En recepción encendió por fin aquel cigarrillo y se sorprendió al ver que Dulce María, en el turno de mañana, vestía un traje que la hacía parecer varios años más vieja.

—Mr. Sánchez —le dijo con un eucarístico bilingüismo—, hay aquí un joven que dice esperarle.

O él empezaba a imaginar cosas o aquel «un joven» estaba cargado de desaprobación entre homófoba y sugeridora de vicios. De forma atropellada irrumpió entonces Juancho diciendo que le enviaba el señor Calvo y que su coche estaba a disposición del caballero durante el tiempo que estimase oportuno (para lo que mejor se le antoje, dijo textualmente). Así que decidió comprobar si los planes que él tenía coincidían con su destino y dejó la iniciativa al conductor, quien al poco de abordar el más incongruente que nunca Ambassador bajo la luz tropical propuso acercarse a la Iglesia de los Santos Ángeles Custodios, cuyo sacristán era un buen amigo suyo y además español, aseguró; sin aclarar si la segunda característica daba más valor a la primera. El corto callejeo acabó en el extremo de la calle Brasil, cerca ya del mar, frente a una mole neo-neoclásica, de color gris y torrecillas apuntadas, triple tímpano en la portada y escalera guarnecida por una barandilla historiada. Juancho no parecía dispuesto a ejercer de cicerone y se limitó a escoltar a Rafael por una puerta lateral que, bajo el letrero «Salón Parroquial», conducía a través de un pasillo hasta una habitación abarrotada de publicaciones eclesiásticas, manuscritos polvorientos, algunos ajados ornamentos litúrgicos fuera de uso y una sorprendentemente nueva imprenta manual con tipos móviles cuya prensa parecía hacer gestos de reconocimiento al visitante, como si le constara su familiaridad con el trabajo de impresor.

—Pero esto, —señaló Rafael—, no puede ser seguramente la sacristía.

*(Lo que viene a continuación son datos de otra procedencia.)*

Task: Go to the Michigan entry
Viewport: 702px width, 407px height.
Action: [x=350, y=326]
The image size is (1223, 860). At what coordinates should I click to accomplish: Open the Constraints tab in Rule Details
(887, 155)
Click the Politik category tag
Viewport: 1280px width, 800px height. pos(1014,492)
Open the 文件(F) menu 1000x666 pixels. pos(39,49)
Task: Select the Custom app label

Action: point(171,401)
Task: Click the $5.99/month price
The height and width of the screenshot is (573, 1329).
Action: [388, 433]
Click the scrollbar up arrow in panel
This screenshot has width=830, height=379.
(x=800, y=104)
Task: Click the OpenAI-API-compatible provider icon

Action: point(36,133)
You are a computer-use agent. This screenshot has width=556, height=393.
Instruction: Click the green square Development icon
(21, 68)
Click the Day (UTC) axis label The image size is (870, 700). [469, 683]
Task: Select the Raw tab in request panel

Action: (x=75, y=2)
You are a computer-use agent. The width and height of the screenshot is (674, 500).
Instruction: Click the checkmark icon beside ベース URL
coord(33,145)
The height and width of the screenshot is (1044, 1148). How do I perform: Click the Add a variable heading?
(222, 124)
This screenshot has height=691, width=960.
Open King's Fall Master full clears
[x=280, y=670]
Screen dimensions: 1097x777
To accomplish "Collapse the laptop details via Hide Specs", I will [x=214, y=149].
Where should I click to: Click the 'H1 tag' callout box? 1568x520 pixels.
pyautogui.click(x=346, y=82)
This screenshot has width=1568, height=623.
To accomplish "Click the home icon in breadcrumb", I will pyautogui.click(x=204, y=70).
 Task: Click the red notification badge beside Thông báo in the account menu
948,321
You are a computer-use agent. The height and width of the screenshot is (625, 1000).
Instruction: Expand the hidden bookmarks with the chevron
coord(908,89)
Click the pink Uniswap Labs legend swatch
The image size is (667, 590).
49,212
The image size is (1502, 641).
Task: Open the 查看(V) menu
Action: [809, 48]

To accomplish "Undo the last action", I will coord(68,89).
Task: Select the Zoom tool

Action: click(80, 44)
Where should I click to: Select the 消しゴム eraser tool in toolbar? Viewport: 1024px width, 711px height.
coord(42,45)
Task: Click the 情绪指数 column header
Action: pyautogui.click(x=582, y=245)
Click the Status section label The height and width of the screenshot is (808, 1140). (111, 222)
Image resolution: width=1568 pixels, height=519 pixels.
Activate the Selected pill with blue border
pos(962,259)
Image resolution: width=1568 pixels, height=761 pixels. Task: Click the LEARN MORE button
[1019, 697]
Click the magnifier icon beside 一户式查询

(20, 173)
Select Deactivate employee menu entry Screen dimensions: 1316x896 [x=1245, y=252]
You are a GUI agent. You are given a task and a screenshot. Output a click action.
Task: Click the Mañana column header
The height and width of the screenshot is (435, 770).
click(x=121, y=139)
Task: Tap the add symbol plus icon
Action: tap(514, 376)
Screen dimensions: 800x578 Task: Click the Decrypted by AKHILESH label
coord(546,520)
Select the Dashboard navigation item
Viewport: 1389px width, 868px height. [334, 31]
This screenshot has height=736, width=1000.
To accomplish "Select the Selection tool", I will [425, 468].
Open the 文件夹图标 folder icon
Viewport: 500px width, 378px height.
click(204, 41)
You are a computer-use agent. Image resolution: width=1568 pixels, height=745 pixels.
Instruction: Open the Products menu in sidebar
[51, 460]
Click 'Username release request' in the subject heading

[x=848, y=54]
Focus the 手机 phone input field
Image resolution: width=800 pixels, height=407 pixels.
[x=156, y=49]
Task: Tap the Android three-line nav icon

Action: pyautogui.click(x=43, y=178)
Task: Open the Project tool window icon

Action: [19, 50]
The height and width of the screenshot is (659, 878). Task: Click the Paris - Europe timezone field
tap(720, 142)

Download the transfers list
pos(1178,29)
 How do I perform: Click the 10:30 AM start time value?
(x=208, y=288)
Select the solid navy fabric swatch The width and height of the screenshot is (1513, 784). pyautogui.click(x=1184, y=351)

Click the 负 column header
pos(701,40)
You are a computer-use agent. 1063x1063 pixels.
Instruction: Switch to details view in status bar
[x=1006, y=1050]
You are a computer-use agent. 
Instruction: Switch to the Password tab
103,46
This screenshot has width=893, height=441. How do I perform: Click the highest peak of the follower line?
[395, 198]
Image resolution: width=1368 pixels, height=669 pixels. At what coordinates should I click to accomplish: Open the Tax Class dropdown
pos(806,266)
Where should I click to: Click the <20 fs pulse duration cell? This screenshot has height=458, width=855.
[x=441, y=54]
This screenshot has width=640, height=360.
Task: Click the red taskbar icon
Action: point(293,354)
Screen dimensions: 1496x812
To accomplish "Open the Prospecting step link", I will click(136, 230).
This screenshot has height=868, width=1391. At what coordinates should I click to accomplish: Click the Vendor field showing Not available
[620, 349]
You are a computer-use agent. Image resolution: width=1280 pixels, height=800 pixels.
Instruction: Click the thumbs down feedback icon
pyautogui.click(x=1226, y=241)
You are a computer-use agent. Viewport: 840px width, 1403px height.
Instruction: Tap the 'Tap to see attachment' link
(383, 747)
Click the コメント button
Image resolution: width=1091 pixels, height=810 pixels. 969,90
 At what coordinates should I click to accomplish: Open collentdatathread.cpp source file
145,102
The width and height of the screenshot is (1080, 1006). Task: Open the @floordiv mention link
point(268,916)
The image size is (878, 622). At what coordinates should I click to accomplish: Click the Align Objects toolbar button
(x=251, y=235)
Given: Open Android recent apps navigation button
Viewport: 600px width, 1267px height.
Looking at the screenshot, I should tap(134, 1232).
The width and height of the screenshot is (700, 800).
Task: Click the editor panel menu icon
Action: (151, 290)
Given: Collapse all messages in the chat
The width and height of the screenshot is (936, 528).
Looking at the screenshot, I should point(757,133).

—Pues claro que no, señor, aquí es donde siempre vengo a charlar con Don Primo, su paisano y pariente lejano de Don Lino. Mientras llega le puedo adelantar algunas cositas de su historia para que le tome usted aprecio, siempre le hace sentir bien encontrarse con gente de su tierra y contar los sucedidos de la Iglesia a quienes nunca los han oído. Siéntese ahí mismo, aún tardará unos minutos en arreglar las cosas después de Misa de once.

Lo que le indicaba Juancho era la presencia real de lo que siempre había conocido como sillón frailuno, aunque nunca había tenido ocasión de ver un ejemplar con una morfología tan depurada; lo rodeó contemplándolo como el juez de una exposición canina miraría al futuro campeón, fusionando un ideal platónico con una imagen contingente.

—Pues señor... —empezó el cubano con lo que parecía una bien ensayada historia—, esta iglesia tiene trescientos años, aunque no se acabó sino mucho después, siempre ha estado, que yo recuerde, al cuidado de párrocos españoles hasta hace poco. Ahora solo queda Don Primo que lleva aquí cincuenta años, desde la guerra. Él nació antes del noventa y ocho, claro, y se sabe todas las antiguas genealogías.